• PROBLEMS TO WORK ON
(a) According to the excerpt on Jordan's Olympic team, in which city was the 2020 Asia & Oceania Qualification Tournament held?
(b) Reproduce, without any change, the section of the excerpt on Jordan's Olympic team that opens with the words containing "Jordan entered five" and closes with "Tournament in Amman.".

• PAGE EXCERPT
════════

Jordan received a universality slot from the World Athletics to send a female track and field athlete to the Olympics.

- Track & road events

| Athlete | Event | Heat |  | Semifinal |  | Final |  |
| Result | Rank | Result | Rank | Result | Rank |
| Aliya Boshnak | Women's 400 m | DSQ |  | Did not advance |  |  |  |

==Boxing==

Jordan entered five male boxers into the Olympic tournament. Rio 2016 Olympians Obada Al-Kasbeh (men's lightweight), Hussein Ishaish (men's super heavyweight) and his brother Zeyad (men's welterweight), along with two other rookies (Al-Wadi and Al-Hindawi), secured the spots on the Jordanian squad by advancing to the semifinal match of their respective weight divisions at the 2020 Asia & Oceania Qualification Tournament in Amman.

| Athlete | Event | Round of 32 | Round of 16 | Quarterfinals | Semifinals | Final |  |
| Opposition Result | Opposition Result | Opposition Result | Opposition Result | Opposition Result | Rank |
| Mohammad Al-Wadi | Men's featherweight | Ávila (COL) L 0–5 | Did not advance |  |  |  |  |
| Obada Al-Kasbeh | Men's lightweight | Asanau (BLR) L 0–5 | Did not advance |  |  |  |  |
| Zeyad Ishaish | Men's welterweight | Bye | Clair (MRI) L 2–3 | Did not advance |  |  |  |
| Odai Al-Hindawi | Men's light heavyweight | Plantić (CRO) L 2–3 | Did not advance |  |  |  |  |
| Hussein Ishaish | Men's heavyweight | Bye | Castillo (ECU) W 4–0 | Teixeira (BRA) L 1–4 | Did not advance |  |  |

==Equestrian==

Jordan entered one jumping rider into the Olympic competition by finishing in the top two, outside the group selection, of the individual FEI Olympic Rankings for Group F (Africa and Middle East), marking the country's recurrence to the sport after an eight-year absence.

════════

• DATA SEGMENT
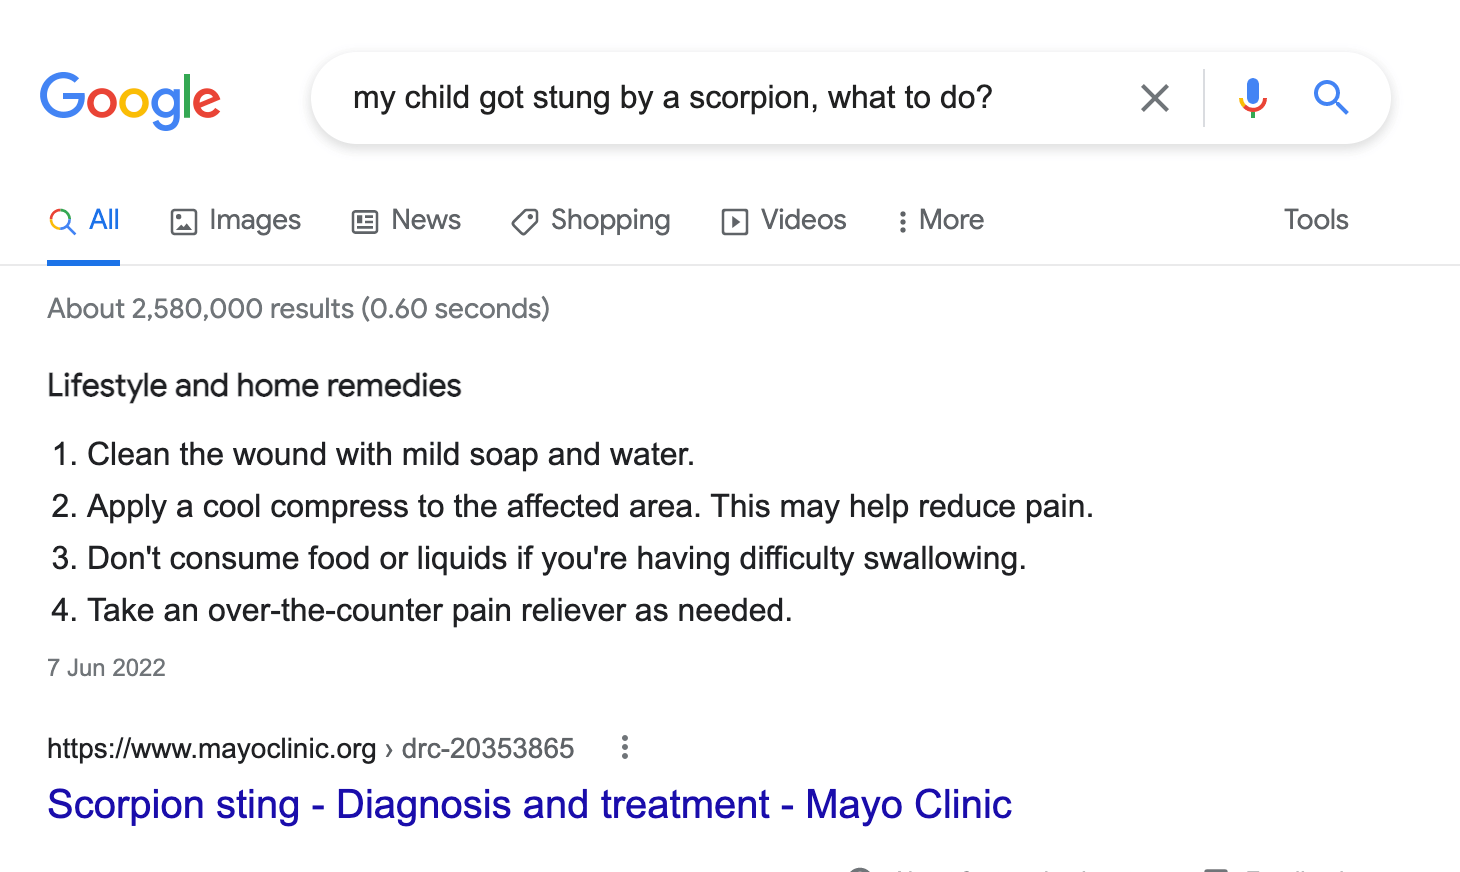This screenshot has width=1460, height=872.
Task: Open the Google logo homepage link
Action: coord(130,100)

════════

• TASK-BY-TASK OUTPUTS
(a) Amman

(b)
Jordan entered five male boxers into the Olympic tournament. Rio 2016 Olympians Obada Al-Kasbeh (men's lightweight), Hussein Ishaish (men's super heavyweight) and his brother Zeyad (men's welterweight), along with two other rookies (Al-Wadi and Al-Hindawi), secured the spots on the Jordanian squad by advancing to the semifinal match of their respective weight divisions at the 2020 Asia & Oceania Qualification Tournament in Amman.